US In Afghanistan: 2001 to 2010

From the initial campaign against the Taliban following the 9/11 attacks in Afghanistan that brought around 1,300 troops in to Afghanistan in November, 2001, the number of US troops in the next twelve months increased to around 10,000. By April, 2004, this number had swelled to more than 20,000.

However, American attention shifted with the invasion of Iraq in 2003, and the number of US troops in Afghanistan remained unchanged after 2004 for a few years at around 20,000. As US attention focused on Baghdad, the Taliban began to attack allied bases in Afghanistan. By 2008, the number of US fatalities had increased to 153. The number peaked in 2010 at 496.

The rise in death of US servicemen led to a sharp increase in the number of US boots on ground. By May, 2009 the number increased to 50,000. The Taliban and Al-Qaeda continued to attack US positions in the country. By December, 2009, President Obama ordered another 33,000 troops in the country to counter the resurgent Taliban, and by 2010, the number of US troops in Afghanistan had risen to 100,000.
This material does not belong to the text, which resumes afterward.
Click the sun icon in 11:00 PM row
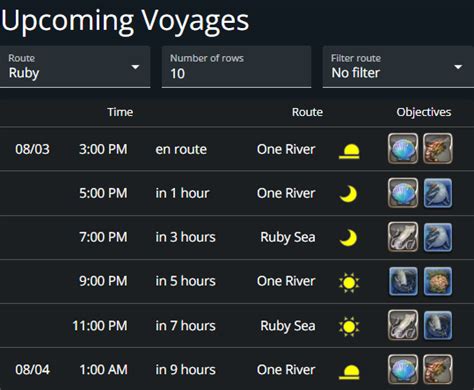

US In Afghanistan: 2010 to 2019

As the decade turned, the renewed US military presence in Afghanistan coupled with the help of precise drone strikes on terror camps contained and limited the Taliban’s abilities. Subsequently, US causalities began to fall. However as success increased, the US military and civil administration began to grow restless and sought ways to end the war. With the decrease in number of causalities, and the success of drone strikes, President Barack Obama’s administration began to decrease the number of troops in the country and withdraw.

By 2013, as US casualties in the war declined to 120 from its peak of 496 in 2010, the US withdrew around 54,000 personnel from the country. Then, in May, 2014, Obama announced his plans to pull virtually all of the US troops from the country by 2016. By October of 2015, the number of US troops in the country had fell to 9,800.

Trump’s Afghanistan Flip-Flop

With the arrival of new American President Donald Trump, however, the US began to backtrack on its plans to withdraw all troops from Afghanistan. Trump, warning against a “hasty withdrawal”, said the conditions on the groundnot arbitrary timetableswill guide US strategy from now on. Trump, going against the Obama era plans, decided to increase the number of troops in Afghanistan. By September, 2019, he increased the number to 12,000. Now Trump wants once again to withdraw large amounts of US troops.

Implications Of The US Drawdown In Afghanistan

Trump’s decision to decrease troops from Afghanistan at a time when the US and Taliban are discussing a peace deal is likely to work in favor of the insurgent group. The Taliban is eager to regain its lost political relevance in Afghanistan. With American withdrawal, the Taliban will become more brazen in pressing its authority and brutality in Kabul. It has also shown no commitment to a ceasefire and continues to blatantly attack US personnel and airfields. Only last month a Taliban suicide bomber detonated an explosive-ridden truck in front of the key US base at Bagram Airfield, killing two civilians and injuring around 73 others.

Road To Afghan Peace?

The negotiations for developing a peace agreement have gone back and forth between the Taliban and the US over the last year, but the insurgent group’s failure to cease attacks have sabotaged all attempts to finalize a deal. In September of last year, Trump in a bizarre turn of events was poised to invite the Taliban to a leadership at Camp David to shake hands on the “Peace Deal.” However, the meeting was called off after an attack by the Taliban killed a US soldier and 11 other people.

The Taliban’s brash attacks despite the presence of US troops in the country begs the question as to what will the future look like once Trump decides to completely withdraw US forces from the country.